*ABOUT THIS EXERCISE*. What is needed is an exact copy of the line with "The width and" and all lines that follow it in the entries below, the last line included.

*EXTRACTED DATA*.
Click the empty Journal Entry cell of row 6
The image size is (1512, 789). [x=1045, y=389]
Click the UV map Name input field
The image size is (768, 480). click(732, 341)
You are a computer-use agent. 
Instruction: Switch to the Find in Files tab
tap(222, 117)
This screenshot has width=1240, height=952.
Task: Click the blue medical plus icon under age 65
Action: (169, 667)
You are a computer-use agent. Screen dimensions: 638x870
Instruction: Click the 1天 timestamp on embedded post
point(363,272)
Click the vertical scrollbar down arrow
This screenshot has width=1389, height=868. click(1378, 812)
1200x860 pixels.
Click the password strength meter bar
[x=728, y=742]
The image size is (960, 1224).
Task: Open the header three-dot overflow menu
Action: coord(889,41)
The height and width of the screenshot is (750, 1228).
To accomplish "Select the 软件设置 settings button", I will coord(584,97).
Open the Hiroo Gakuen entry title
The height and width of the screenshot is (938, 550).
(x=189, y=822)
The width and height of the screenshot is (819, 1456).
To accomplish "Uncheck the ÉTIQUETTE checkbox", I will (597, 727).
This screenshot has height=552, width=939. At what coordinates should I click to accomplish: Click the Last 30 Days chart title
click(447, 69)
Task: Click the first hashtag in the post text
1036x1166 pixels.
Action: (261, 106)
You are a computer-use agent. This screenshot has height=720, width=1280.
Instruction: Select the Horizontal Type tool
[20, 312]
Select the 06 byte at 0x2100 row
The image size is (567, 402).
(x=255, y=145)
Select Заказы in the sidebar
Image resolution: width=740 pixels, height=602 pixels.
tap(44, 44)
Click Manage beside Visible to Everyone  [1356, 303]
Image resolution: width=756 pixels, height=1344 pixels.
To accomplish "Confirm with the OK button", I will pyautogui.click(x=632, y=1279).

*RESPONSE TO THE TASK*.
The width and height of the screenshot is (819, 1456).
To accomplish "Uncheck the ÉTIQUETTE checkbox", I will (597, 727).
This screenshot has height=552, width=939. At what coordinates should I click to accomplish: Click the Last 30 Days chart title
click(447, 69)
Task: Click the first hashtag in the post text
1036x1166 pixels.
Action: (261, 106)
You are a computer-use agent. This screenshot has height=720, width=1280.
Instruction: Select the Horizontal Type tool
[20, 312]
Select the 06 byte at 0x2100 row
The image size is (567, 402).
(x=255, y=145)
Select Заказы in the sidebar
Image resolution: width=740 pixels, height=602 pixels.
tap(44, 44)
Click Manage beside Visible to Everyone  [1356, 303]
Image resolution: width=756 pixels, height=1344 pixels.
To accomplish "Confirm with the OK button", I will pyautogui.click(x=632, y=1279).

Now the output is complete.